(SUPPLIED DATA)
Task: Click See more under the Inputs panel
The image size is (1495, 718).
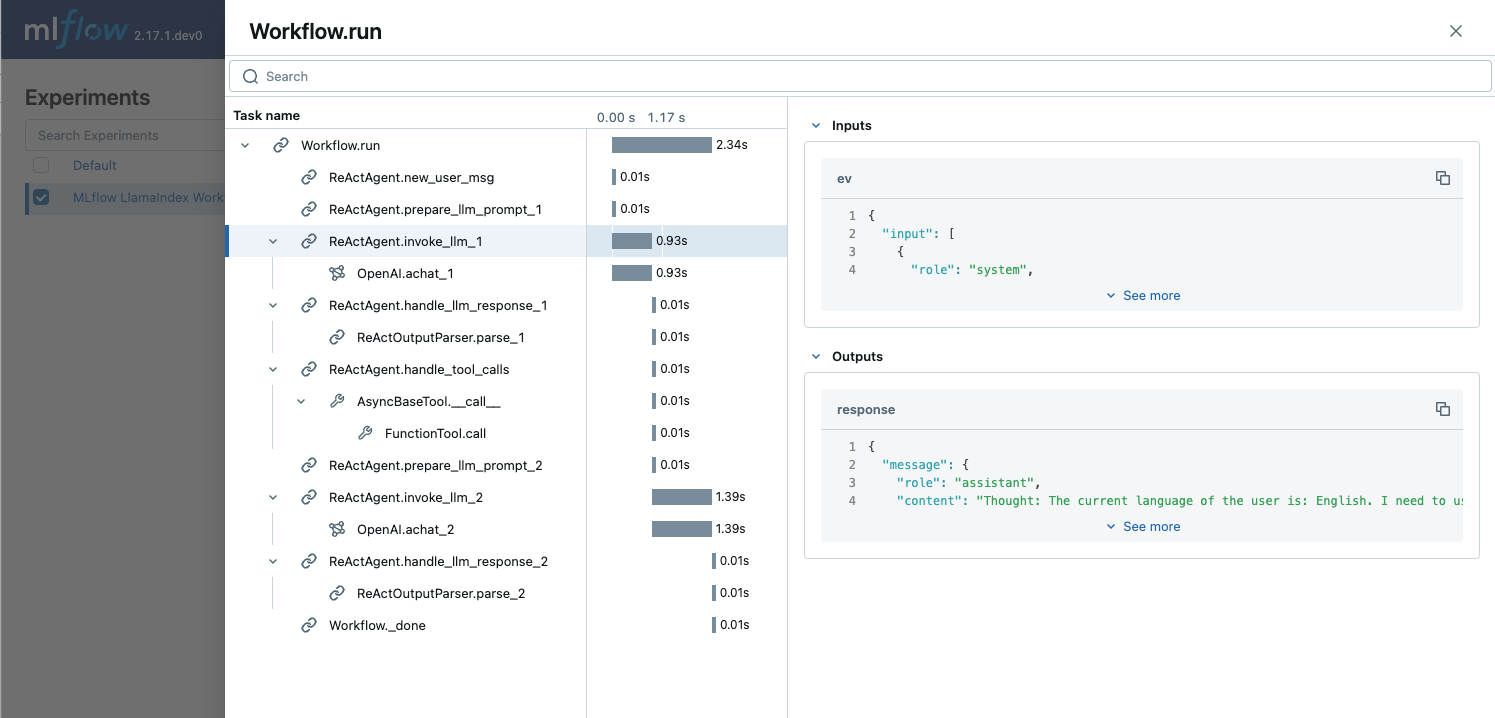Action: 1143,295
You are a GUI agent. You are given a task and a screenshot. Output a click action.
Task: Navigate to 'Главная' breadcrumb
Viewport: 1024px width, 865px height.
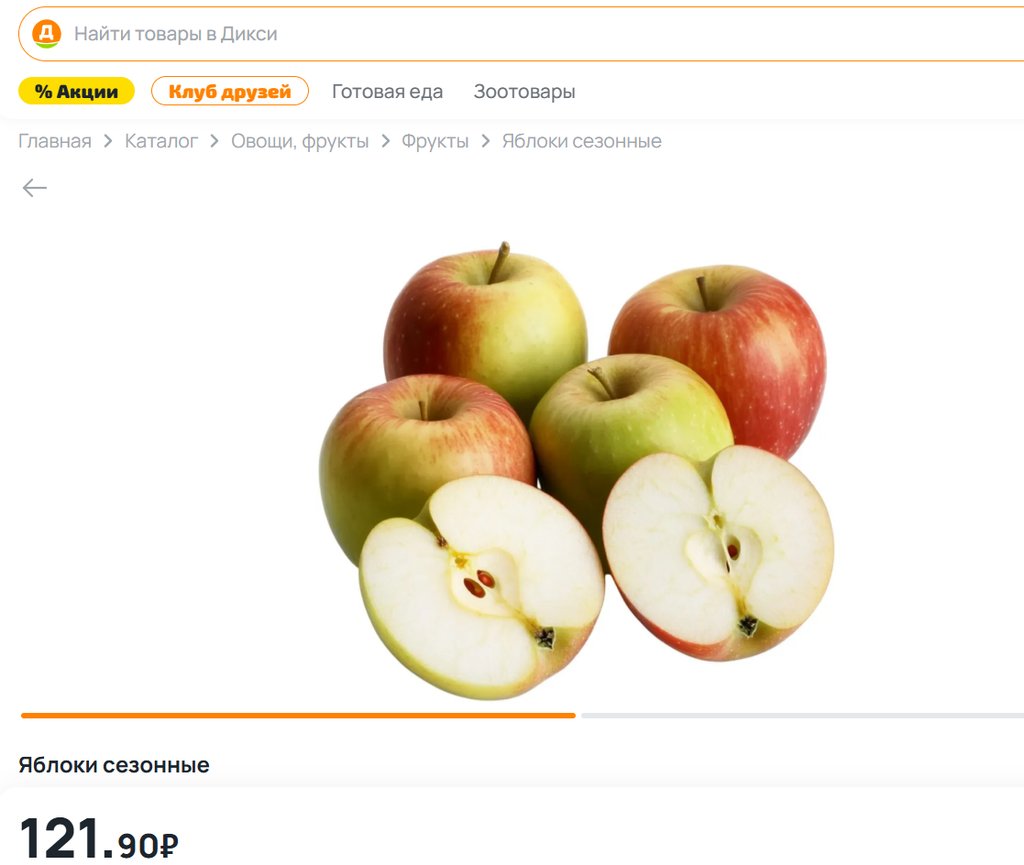coord(55,141)

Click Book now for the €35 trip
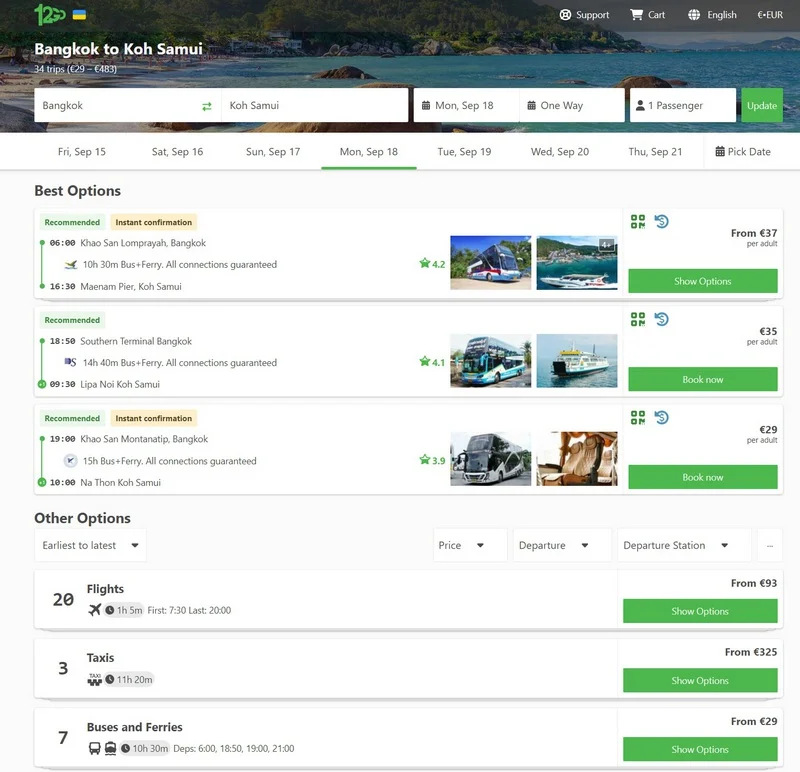coord(702,380)
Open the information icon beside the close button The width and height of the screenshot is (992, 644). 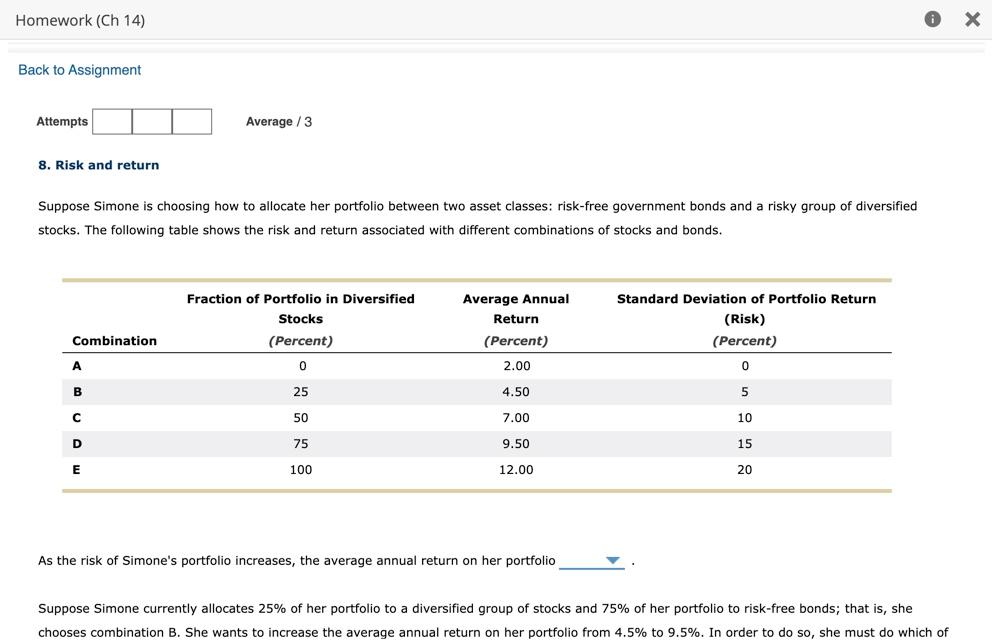(931, 18)
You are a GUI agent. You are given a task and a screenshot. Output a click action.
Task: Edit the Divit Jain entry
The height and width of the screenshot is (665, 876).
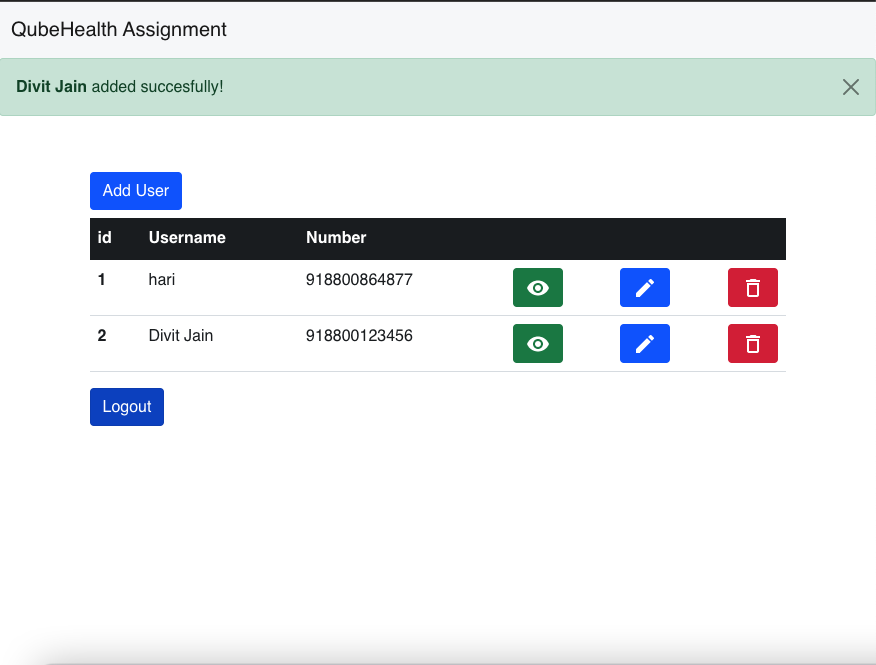[x=645, y=343]
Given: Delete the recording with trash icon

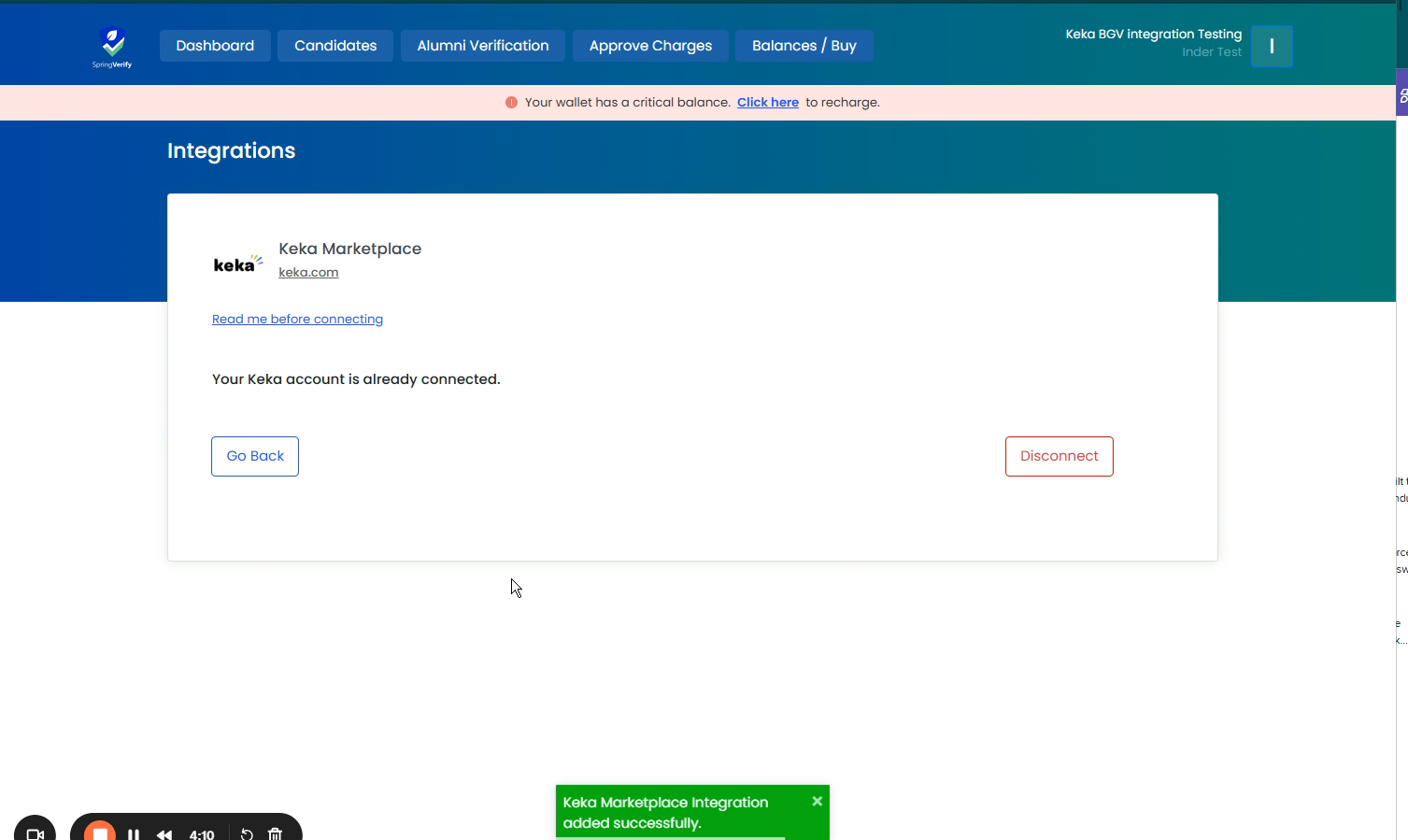Looking at the screenshot, I should 275,833.
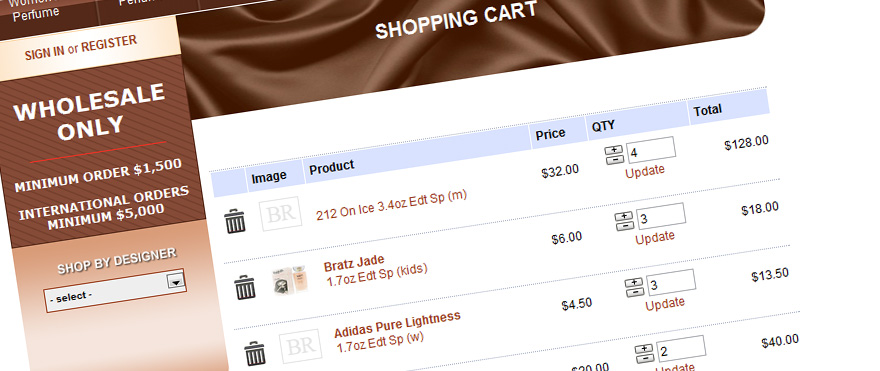Click the BR placeholder image for 212 On Ice
The image size is (880, 371).
click(x=281, y=214)
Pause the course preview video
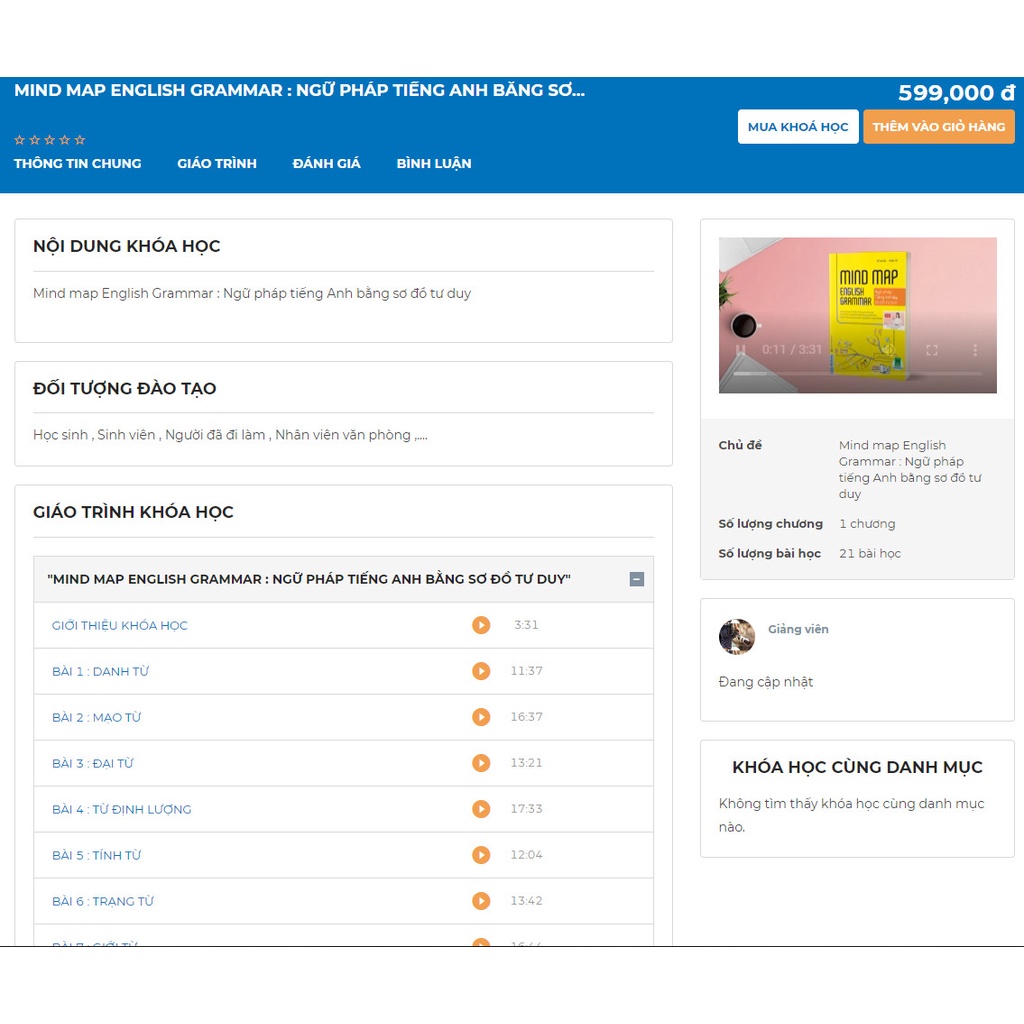Viewport: 1024px width, 1024px height. coord(741,350)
(End SUPPLIED DATA)
- TASK PROMPT
Begin at the line containing "Given: Delete the recording with trash icon" and write out every line to the end of the data exactly. Skip the pictures.

- OUTPUT FOR THIS TASK
Given: Delete the recording with trash icon

Looking at the screenshot, I should 275,833.
Click the BR placeholder image for 212 On Ice
The image size is (880, 371).
click(x=281, y=214)
Pause the course preview video
Viewport: 1024px width, 1024px height. coord(741,350)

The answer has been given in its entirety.